My reply: So often I feel just like this. Being kicked around, battered and bruised I think, "God, I don't want to do this any more!" Ya know it's really not that I don't want to do this any more, it's that I don't want to be unjustly mistreated any more; especially by those who are suppose to be my brothers and sisters in the Lord. I don't want to be misunderstood, hated, beat up, and kicked around any more. But in time God always picks me back up and off I go again.
Thanks again Melinda. Prayers going up for you.
You are such a strong person Melinda. Even though you felt the "thrill was gone" you have touched and inspired so many. Wish I could come to the "pay it forward festival" and see my dear friend shine. Bless you.
Sue
Just stopped by from Heart Choices. So glad that I did. I hope you don't mind if I splash around a bit, this looks likes such a refreshing place to take a dip.
Splashing for His glory,
Sara
Melinda,
I love seeing you post here on your blog where you are esteemed and appreciated. This is where you can be honest and attract those who love and appreciate your message.
Yesterday I was reminded that Jesus invites us to come to him when we are weary and heavy laden and HE will give us rest. When our yoke is hard and our burden heavy - it didn't come from him.
I will pray for a breakthrough of lightness. I ABSOLUTELY know what its like for it to become overwhelming and joyless but there is still a path for us that grows brighter and brighter!
Sometimes in the midst of those dark times, it is hard to realize that there are others who are struggling, and we feel very much alone. Thank you for sharing your heart. Praise God that we are not alone! And that He lets us, as Paul says, "share in His sufferings."

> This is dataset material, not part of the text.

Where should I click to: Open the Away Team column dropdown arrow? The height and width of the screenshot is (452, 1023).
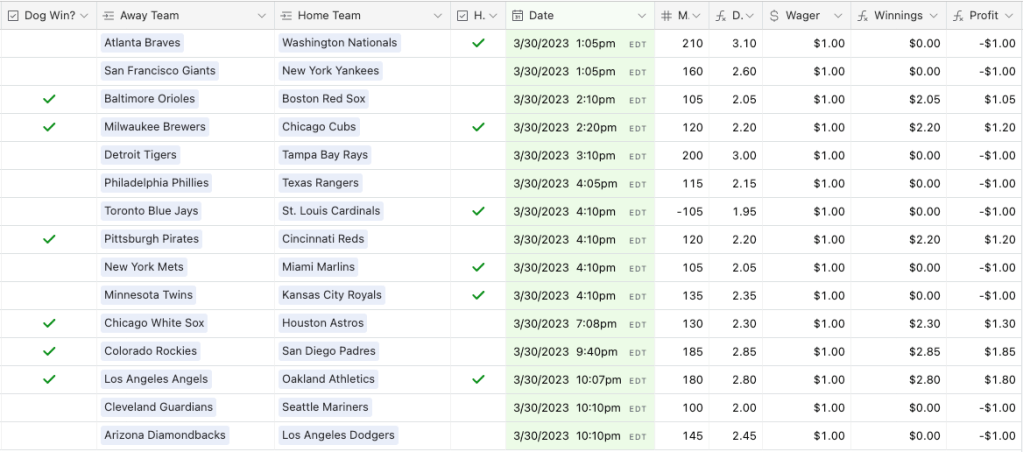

This is so beautiful-- a true sharing of the heart Melinda that we all go through when we are so startled and disappointed, crushed by circumstances that for a moment, a month, a year we lose our joy. Thanks for doing such a wonderful job of putting this into words so well for all of us and touching us to the core. Blessings to you from our Lord and Love in Him, Libby
Praying the Healing Word, blood of the Lamb over your MS, Melinda. God Bless You.
Paying it Forward was probably one of the most important movies made, because of the change of awareness it made in so many people I know. But I remember once, before the movie ever came out, driving with my father in the country. We were driving by a golf course when a stray golf ball bounced past us and into the grass. My father stopped the car, got out and tossed the golf ball to the player who had hit the ball.
"He'd never have found it in that grass," my father said. I asked him why he had decided to stop the car and he explained that it was important to do things for people like that. Someone had recently done something remarkable for him and, in return, he had promised to do the same for as many people as he could, large or small. He has done some remarkable things for others since then, but that was the very first I was able to witness. And I've watched his life transform as a result.
When I found out the film was based on a true story... I also understood that this transformation was quite possibly due to the ripples that had crossed the world because of this brave young boy.